→ **THE INPUT**:

··········

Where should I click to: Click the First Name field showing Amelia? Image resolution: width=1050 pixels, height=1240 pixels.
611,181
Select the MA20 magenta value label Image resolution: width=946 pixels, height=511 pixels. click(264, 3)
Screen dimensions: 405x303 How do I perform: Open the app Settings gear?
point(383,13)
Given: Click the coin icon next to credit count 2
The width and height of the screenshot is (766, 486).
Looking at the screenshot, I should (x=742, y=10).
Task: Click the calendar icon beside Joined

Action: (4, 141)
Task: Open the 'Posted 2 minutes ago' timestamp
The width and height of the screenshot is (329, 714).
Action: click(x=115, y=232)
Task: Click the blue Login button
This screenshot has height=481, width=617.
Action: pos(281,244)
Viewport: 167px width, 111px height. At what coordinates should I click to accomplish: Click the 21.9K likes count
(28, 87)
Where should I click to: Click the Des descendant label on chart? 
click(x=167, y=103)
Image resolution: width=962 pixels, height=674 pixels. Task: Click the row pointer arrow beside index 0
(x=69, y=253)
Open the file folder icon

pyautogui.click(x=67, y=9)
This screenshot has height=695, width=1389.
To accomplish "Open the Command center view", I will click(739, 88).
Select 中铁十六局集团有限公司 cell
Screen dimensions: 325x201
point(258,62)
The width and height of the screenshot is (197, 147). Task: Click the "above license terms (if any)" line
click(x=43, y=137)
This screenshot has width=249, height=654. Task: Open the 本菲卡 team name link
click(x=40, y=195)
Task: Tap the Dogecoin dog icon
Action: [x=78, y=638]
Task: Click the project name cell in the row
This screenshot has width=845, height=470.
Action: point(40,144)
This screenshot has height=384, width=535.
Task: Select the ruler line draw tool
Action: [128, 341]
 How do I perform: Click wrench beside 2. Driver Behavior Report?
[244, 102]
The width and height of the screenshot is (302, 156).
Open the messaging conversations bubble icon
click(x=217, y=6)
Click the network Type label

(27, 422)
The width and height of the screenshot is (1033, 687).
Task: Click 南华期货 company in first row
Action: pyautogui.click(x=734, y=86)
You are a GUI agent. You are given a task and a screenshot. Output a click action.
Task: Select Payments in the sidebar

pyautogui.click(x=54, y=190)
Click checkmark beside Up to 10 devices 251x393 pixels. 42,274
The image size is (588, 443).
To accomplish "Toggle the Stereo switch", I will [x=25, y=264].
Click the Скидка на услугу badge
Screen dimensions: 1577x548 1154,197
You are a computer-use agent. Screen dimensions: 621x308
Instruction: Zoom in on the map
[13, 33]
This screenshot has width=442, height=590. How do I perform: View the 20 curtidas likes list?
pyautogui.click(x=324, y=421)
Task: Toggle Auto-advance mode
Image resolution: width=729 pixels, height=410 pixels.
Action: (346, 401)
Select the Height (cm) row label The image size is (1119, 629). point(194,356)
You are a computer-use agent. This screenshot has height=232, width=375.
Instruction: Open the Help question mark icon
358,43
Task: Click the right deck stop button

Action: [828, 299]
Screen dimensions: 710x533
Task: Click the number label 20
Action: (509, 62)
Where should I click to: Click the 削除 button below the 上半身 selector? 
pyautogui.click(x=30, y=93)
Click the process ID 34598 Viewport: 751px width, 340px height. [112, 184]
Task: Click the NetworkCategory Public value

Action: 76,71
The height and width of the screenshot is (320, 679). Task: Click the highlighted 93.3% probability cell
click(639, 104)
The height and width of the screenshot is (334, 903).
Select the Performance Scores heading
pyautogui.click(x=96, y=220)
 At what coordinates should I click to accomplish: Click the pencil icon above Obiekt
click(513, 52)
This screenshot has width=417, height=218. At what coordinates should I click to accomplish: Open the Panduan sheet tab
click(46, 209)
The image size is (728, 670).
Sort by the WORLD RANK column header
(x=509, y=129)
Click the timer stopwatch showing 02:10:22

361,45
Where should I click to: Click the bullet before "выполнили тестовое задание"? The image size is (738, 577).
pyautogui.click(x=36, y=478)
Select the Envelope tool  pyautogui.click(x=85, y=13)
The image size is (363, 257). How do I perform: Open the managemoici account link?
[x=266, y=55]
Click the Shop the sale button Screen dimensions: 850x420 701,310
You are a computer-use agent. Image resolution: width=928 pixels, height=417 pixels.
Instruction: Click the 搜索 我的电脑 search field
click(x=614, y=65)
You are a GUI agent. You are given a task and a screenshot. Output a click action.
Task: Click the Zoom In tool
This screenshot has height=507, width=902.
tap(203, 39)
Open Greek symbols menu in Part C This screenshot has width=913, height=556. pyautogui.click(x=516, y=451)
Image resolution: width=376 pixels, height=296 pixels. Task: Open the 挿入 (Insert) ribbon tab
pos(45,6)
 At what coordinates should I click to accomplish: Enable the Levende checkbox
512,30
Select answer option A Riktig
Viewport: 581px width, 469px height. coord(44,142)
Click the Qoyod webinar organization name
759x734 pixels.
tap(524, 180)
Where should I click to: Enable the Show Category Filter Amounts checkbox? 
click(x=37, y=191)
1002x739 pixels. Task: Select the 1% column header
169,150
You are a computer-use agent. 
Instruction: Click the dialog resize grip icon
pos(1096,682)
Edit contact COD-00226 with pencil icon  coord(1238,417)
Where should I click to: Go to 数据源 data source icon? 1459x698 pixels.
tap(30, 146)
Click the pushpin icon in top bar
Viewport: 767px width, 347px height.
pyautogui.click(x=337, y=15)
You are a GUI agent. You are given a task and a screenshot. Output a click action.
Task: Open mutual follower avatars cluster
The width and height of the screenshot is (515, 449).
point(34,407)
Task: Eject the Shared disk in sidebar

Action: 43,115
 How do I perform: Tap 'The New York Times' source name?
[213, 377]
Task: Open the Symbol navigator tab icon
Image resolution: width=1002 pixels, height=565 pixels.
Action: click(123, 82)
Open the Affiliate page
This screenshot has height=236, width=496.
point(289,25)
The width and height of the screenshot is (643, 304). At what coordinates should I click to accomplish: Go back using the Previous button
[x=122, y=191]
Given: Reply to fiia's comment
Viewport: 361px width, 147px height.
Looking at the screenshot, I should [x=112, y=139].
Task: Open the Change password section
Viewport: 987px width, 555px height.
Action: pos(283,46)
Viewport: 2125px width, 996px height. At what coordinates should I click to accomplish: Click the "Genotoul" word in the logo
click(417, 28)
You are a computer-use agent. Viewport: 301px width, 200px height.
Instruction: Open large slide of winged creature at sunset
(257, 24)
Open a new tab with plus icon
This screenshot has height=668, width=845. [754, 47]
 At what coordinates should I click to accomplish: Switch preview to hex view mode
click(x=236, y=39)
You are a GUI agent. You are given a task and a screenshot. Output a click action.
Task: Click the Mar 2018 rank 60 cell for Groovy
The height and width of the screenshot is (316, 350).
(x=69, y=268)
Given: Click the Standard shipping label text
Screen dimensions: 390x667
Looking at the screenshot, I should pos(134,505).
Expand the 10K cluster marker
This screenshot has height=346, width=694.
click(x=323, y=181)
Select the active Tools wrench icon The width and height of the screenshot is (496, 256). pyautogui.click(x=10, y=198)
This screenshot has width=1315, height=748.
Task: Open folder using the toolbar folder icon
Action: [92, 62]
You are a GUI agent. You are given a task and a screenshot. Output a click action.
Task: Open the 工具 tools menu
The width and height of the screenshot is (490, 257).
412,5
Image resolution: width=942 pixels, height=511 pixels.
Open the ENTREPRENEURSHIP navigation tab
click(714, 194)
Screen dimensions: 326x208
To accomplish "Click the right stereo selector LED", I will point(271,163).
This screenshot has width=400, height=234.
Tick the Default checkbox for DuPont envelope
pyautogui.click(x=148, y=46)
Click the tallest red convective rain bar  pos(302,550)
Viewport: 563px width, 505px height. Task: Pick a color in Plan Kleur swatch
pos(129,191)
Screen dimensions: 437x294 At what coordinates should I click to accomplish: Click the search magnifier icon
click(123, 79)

··········

→ **WORK ORDER**: The line containing "Screen dimensions: 326x208" opens the range, and the last line of the entries closes it; copy that range exactly.

→ **SOLUTION**:
Screen dimensions: 326x208
To accomplish "Click the right stereo selector LED", I will point(271,163).
This screenshot has width=400, height=234.
Tick the Default checkbox for DuPont envelope
pyautogui.click(x=148, y=46)
Click the tallest red convective rain bar  pos(302,550)
Viewport: 563px width, 505px height. Task: Pick a color in Plan Kleur swatch
pos(129,191)
Screen dimensions: 437x294 At what coordinates should I click to accomplish: Click the search magnifier icon
click(123, 79)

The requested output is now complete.